Do you need a shareholders agreement? If you can foresee or assume it is likely that any of the scenarios below may happen within your company, then you should consider a shareholders’ agreement:-

1. A shareholder ceases to be actively involved in the management of the company but seeks the same benefits or agreed dividend as the other shareholders.
2. A shareholder is not invited to be a director.
3. A shareholder has lent money to the company but has no personal involvement in its management and becomes dissatisfied with the directors.
4. A shareholder is left unable to influence important decisions on the future of the company including new employees, new premises, lending or an amalgamation.
5. A shareholder wishes to transfer his shares to a third party with whom the other shareholders are unlikely to get on.
6. Shareholders may have equal voting rights and disagree on matters placing them in deadlock.
7. A shareholder going bankrupt, prematurely dying or bringing the company into disrepute.
8. A shareholder’s loyalty to the company lapsing and diverting business opportunities away from the Company.
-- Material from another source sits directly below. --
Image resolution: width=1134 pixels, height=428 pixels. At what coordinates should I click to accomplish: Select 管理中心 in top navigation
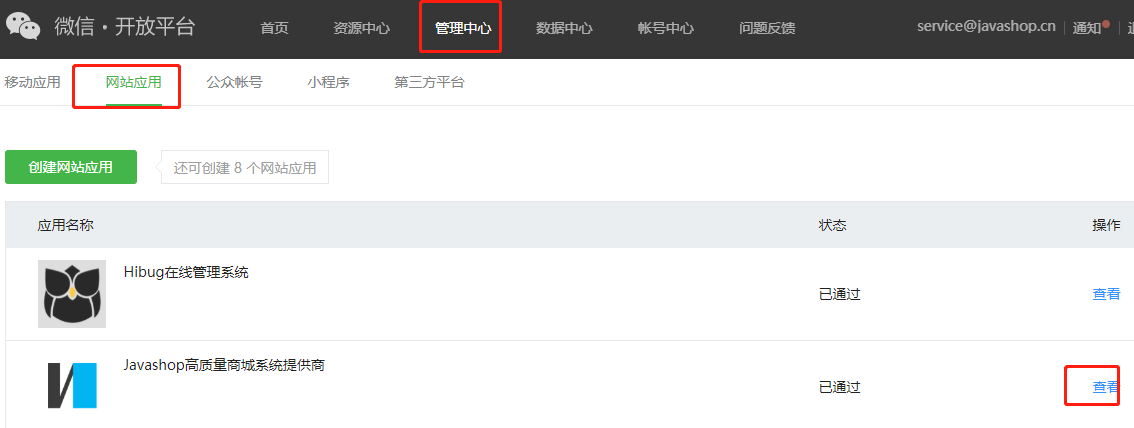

Several more scenarios can arise and the most difficult situation is when there is no mechanism in place to remove a shareholder or when the shareholders are in deadlock. These situations unfortunately arise and litigation is often inevitable. The pitfalls of litigation include its cost, time-consuming nature and its ability to distract those involved from the day to day running of the company.  At worse litigation may end in the court room and if so it is possible that an order to wind up the company will be made despite it being a successful company.

A carefully drafted shareholders’ agreement will cover all of the above scenarios and more. It is a private agreement between the shareholders and will govern their conduct in certain situations and put in place mechanisms to resolve problems that may occur. Overall it provides certainty and could save both shareholders and the company a great deal of time and money in the long term.